Gestern besuchte er die Zurich-Versicherung und den Pharmakonzern Roche. Tags zuvor war er bei Schindler. Lu beeindruckt: «Das Schweizer Modell der Berufsbildung ist das beste der Welt. Wir wollen es nachahmen.»
Die USA kennen die Berufslehre zwar ebenfalls. Sie ist aber auf Handwerksberufe beschränkt. Weniger als ein Prozent der Jugendlichen absolvieren eine Lehre. Nun sollen auch für Dienstleistungs- und technische Berufe Lehren angeboten werden. Präsident Barack Obama (53) will die Zahl der Lehrlinge von 420 000 auf 750 000 erhöhen.
Entwicklungshelfer sind Schweizer Firmen. Weil sie in den USA nicht genügend Fachkräfte finden, haben Bühler, Dätwyler und Feintool bereits damit begonnen, Lehrlinge auszubilden. Nun steigen auch Zurich, Schindler, Nestlé, Pilatus und Roche ein. Allein die Zurich schafft im Raum Chicago 100 Lehrstellen.

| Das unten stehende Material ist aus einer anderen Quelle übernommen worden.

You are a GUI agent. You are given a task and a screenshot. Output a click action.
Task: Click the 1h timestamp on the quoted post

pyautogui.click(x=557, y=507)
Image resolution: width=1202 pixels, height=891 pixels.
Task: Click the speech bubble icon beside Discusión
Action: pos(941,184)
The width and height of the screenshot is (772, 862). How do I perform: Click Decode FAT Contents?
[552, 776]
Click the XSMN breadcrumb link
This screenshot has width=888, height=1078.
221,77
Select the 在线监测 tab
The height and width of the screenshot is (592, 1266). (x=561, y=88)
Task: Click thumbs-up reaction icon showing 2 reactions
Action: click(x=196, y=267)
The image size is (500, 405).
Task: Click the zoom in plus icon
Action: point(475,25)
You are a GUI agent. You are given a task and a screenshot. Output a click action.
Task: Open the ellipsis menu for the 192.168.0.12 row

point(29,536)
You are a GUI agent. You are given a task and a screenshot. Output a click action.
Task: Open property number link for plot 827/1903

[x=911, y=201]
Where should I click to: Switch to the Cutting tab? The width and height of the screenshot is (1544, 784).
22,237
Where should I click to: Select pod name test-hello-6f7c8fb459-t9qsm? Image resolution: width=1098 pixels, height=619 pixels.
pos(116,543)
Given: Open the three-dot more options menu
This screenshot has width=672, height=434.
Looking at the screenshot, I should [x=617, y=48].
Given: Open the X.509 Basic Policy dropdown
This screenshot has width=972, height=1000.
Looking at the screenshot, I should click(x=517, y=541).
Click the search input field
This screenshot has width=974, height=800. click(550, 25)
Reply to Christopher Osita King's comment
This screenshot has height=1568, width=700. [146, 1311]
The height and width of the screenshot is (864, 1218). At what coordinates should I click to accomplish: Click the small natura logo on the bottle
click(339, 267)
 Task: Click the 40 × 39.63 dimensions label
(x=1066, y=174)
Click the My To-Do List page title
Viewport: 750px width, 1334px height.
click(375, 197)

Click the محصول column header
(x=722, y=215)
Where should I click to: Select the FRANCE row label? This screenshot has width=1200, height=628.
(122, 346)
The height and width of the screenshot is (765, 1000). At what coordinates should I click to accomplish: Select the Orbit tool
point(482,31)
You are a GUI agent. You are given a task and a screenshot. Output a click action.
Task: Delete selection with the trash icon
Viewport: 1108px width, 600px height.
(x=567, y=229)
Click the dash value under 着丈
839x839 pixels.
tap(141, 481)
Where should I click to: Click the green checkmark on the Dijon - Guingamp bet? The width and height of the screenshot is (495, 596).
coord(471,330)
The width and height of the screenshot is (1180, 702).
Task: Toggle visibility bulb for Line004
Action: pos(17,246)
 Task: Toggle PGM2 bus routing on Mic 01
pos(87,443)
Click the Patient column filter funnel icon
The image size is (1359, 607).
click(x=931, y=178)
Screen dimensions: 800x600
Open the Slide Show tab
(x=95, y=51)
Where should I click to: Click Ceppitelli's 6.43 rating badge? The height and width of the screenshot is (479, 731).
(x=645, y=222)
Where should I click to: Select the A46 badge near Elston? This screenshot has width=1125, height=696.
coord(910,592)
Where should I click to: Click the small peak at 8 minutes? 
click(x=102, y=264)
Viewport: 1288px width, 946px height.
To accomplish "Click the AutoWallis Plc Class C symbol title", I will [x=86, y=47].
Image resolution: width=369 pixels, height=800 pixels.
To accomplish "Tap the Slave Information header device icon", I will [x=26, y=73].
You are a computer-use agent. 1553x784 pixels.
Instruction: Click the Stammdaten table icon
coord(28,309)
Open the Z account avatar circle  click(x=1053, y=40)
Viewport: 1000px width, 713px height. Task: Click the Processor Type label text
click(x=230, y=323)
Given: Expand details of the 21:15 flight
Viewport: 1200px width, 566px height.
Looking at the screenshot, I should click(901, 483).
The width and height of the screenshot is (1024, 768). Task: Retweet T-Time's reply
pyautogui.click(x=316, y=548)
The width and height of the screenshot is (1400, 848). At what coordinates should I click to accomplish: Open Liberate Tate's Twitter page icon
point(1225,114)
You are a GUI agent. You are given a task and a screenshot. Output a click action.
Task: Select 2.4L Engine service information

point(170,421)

Angestossen hat das Programm Suzi LeVine (45), die amerikanische Botschafterin in der Schweiz. Sie hofft, dass US-Firmen auf den Geschmack kommen und Lehrlinge ausbilden. «Wir wollen eine kritische Masse an Firmen gewinnen, die den Wert der Berufslehre anerkennen», sagt sie. Ein Problem dabei: Die Eltern und Jugendlichen müssen überzeugt werden, dass eine Lehre keine Karriere-Sackgasse ist.
Dabei hilft ihr Martin Senn (58), der Chef der Zurich-Versicherung. Er hat es vom KV-Stift ganz nach oben geschafft. «Von solchen Beispielen können wir lernen, dass der Weg zum Erfolg viele Anfänge hat», sagt LeVine.
Senn würde auch heute wieder eine Lehre machen: «Man kann bereits als junger Mensch Verantwortung übernehmen. Und wer sich bewährt, empfiehlt sich für höhere Aufgaben.»